Part of the Biosciences lunchtime research seminar series

Speaker: Assistant Professor Tom Carney, Lee Kong Chian School of Medicine, Nanyang Technological University. Host: Dr Steffen Scholpp


Event details

Abstract

Almost all stratified epithelia exist in a state of balance, continually turned-over and replaced from a basal stem cell compartment. In addition, most are poised to respond rapidly to external insults or re-establish the barrier upon wounding. The mechanisms maintaining this poised state must permit an immediate, yet robust response.

We have identified a protease and inhibitor system, present in the basal keratinocytes of vertebrates, essential to maintain both epithelial integrity and quiescent inflammation in zebrafish. Upon loss of the inhibitor (or mis-expression of its cognate protease target), keratinocyte stem cells attain a striking migratory phenotype and the epidermis becomes inflamed, hallmarks of a wound response.

The target of this protease is shown to be a protease activated receptor (PAR2), and we have determined the cellular events resulting from dysregulation of this system, including a marked increase in Reactive Oxygen Species, which, along with activation of other critical pathways, initiates inflammation. Intriguingly, the epithelial defects are uncoupled from the inflammatory responses, and we have implicated the MAPK pathway and intracellular lipid signalling in the keratinocyte phenotype.

Finally, we have found an earlier role for PAR2 in zygote activation following fertilisation, highlighting that this system has been deployed in multiple contexts in development and tissue repair.

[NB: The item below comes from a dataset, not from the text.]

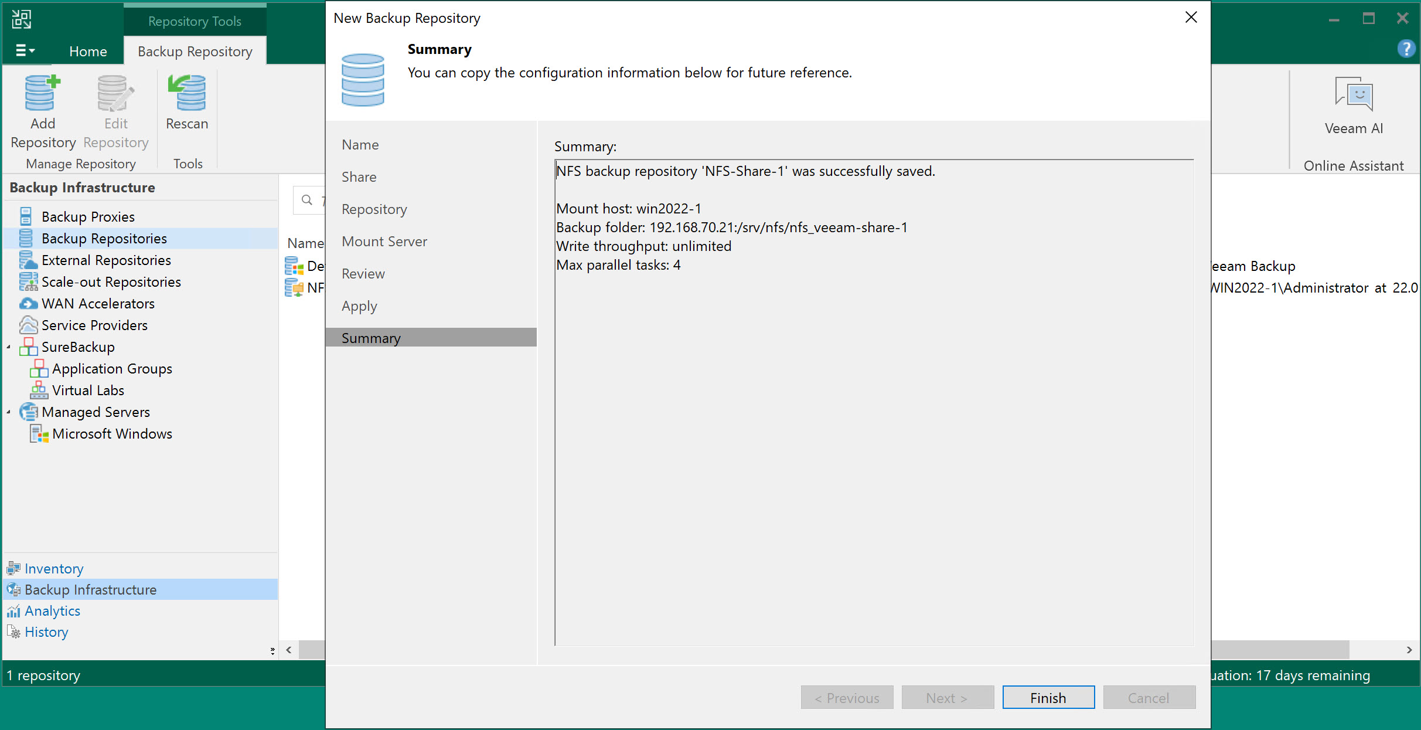The height and width of the screenshot is (730, 1421).
Task: Click the horizontal scrollbar right arrow
Action: pyautogui.click(x=1409, y=650)
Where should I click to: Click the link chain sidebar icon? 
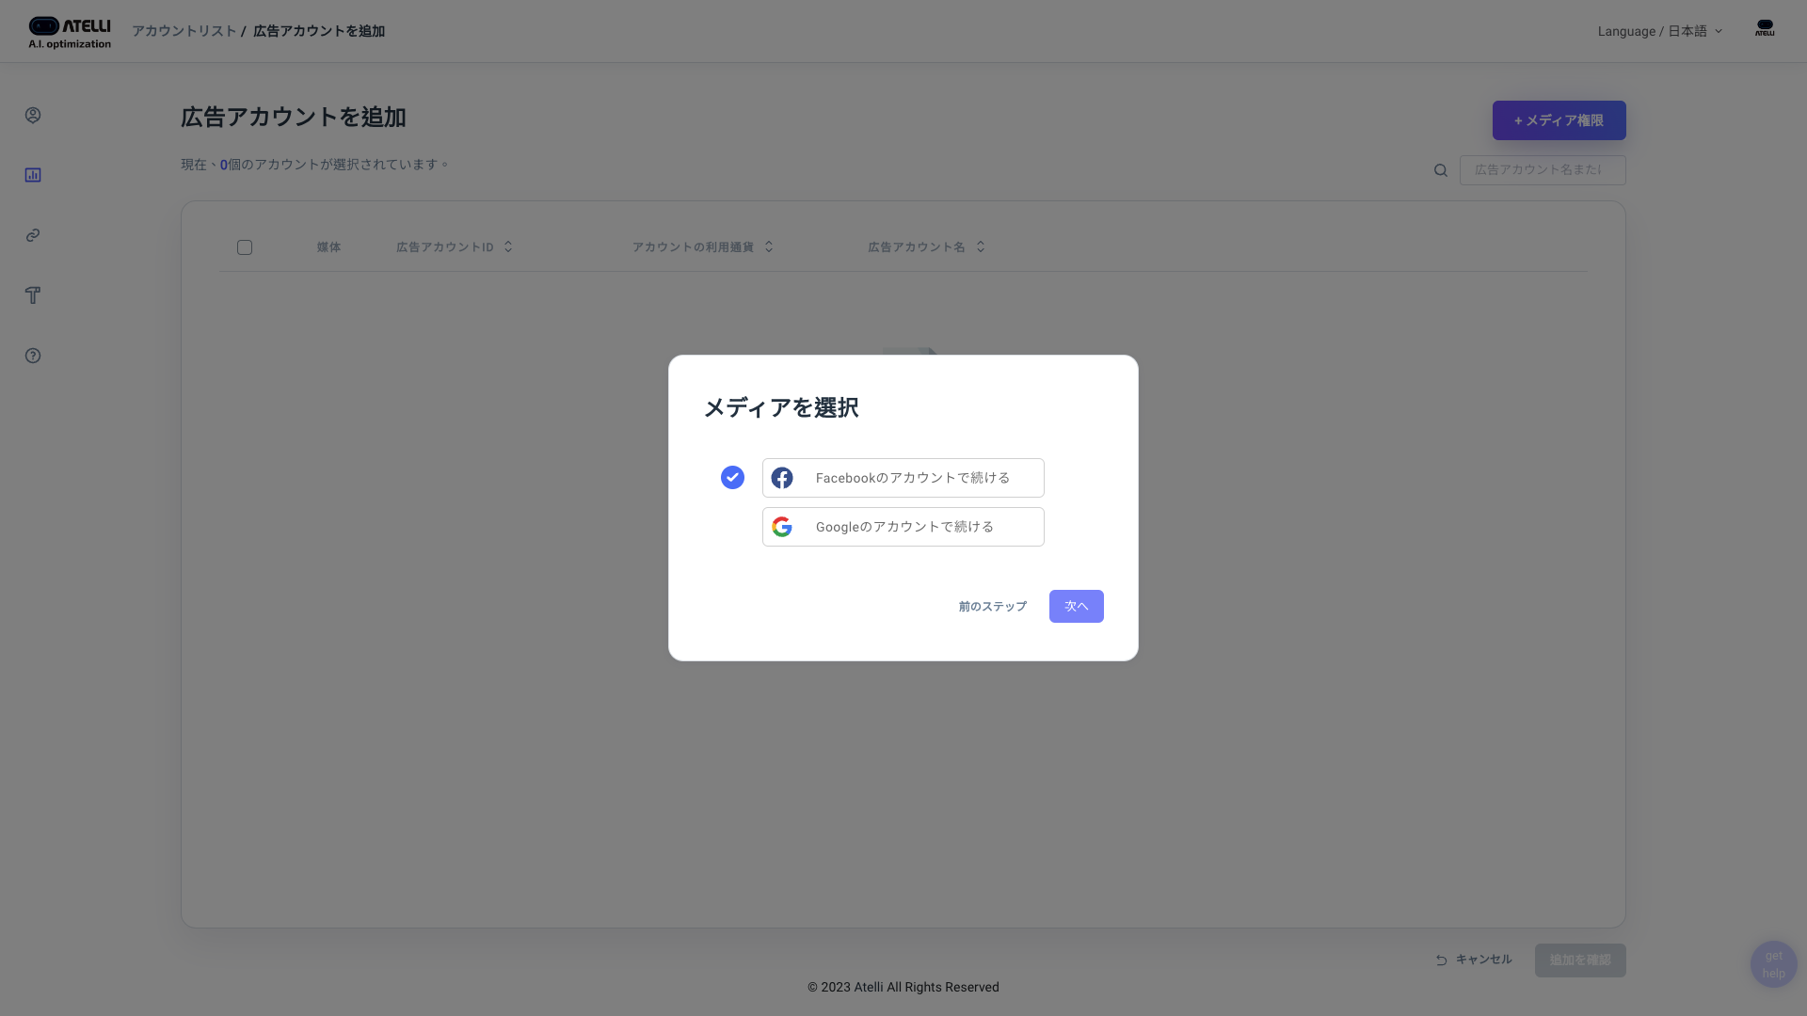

Tom Carney graduated from the Genetics Department at the University of Adelaide before embarking on a PhD in zebrafish developmental biology in the laboratory of Robert Kelsh at the University of Bath, UK, studying specification of neural crest derivatives. He continued zebrafish research as a postdoctoral fellow at the Max Planck Institute for Immunobiology in Freiburg, Germany from 2004. Here he analysed a number of epidermal mutants, elucidating the role of novel extracellular matrix proteins and serine proteases in development. He took up an assistant Principal Investigator position in IMCB in October 2008, and then became a joint Assistant Professor at the Lee Kong Chian School of Medicine at NTU in 2014. His current research focuses on dermal and epidermal pathways in development and modelling human disease states in zebrafish.